Why This Three-Way Collab Actually Makes Sense

Dime‘s whole thing has always been riding the line between sincere and absurd. They founded out of Montreal’s skate scene in 2005, started with a run of 100 t-shirts at a local print shop, and eventually built one of the most sought-after streetwear brands in the world — while acting like they couldn’t care less. Their collaborations follow the same logic. They’ve worked with New Balance, Reebok, and Vans, but they approach each one the same way they approach a skate video: with genuine creativity and zero reverence for how it’s “supposed” to be done.

END., meanwhile, has earned its reputation as the kind of retailer that only touches things it believes in. They don’t co-sign just anything.

Timex T80 x Dime x END. watch collaboration

Putting those two together with Timex — a brand that has been on wrists since 1854 and never pretended to be something it wasn’t — makes more sense the longer you sit with it. The T80 was already a cultural object before this collab. It was worn ironically, then sincerely, then both at the same time. Dime’s whole aesthetic lives in exactly that tension.

What You Actually Get in the Box

The watch itself runs a 34mm stainless steel case with a polished finish, mineral crystal, and Timex’s INDIGLO backlight built in. The LCD display carries Timex and Dime co-branding, with a customized INDIGLO logo underneath — a small detail that reads as considered rather than slapped on. All the T80 utility is intact: chronograph, daily alarm, day and date display.

The standout piece is the bracelet. That studded pyramid-link stainless steel band does something unusual for a T80 — it makes it feel deliberate. It’s the kind of thing you’d expect on something three times the price, not on a watch retailing at $229. The quick-release strap system means you can swap it out for the included leather strap in seconds, giving you two pretty distinct personalities to work with: one runs harder, one leans more retro.

The gift set packaging looks the part too, which matters more than it should when you’re gifting something or keeping it on a shelf.

Who It’s For (And Who Missed Out)

It’s already sold out on Timex’s site, which shouldn’t surprise anyone following how Dime drops work. Their seasonal releases consistently disappear within hours, and a limited collab with two well-regarded partners was never going to sit around.

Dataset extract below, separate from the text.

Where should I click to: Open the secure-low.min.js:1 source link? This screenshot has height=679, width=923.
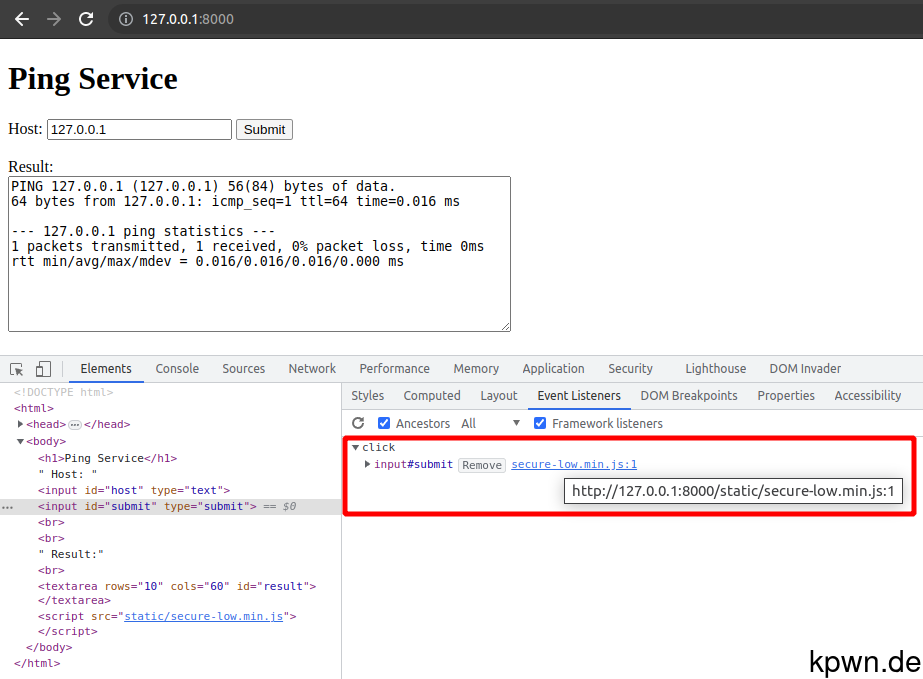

If you’re watching the secondary market or still holding out hope for restocks, this is worth tracking down. At $229, the gift set was priced reasonably for what it included, and the secondary markup is unlikely to soften soon given the brand equity behind all three names here.

If you’re a collector, this one earns a spot. If you’re a daily wearer who wants something that reads as informed without trying too hard, same answer.

The Timex T80 has always been good at that. This version is just a little more deliberate about it.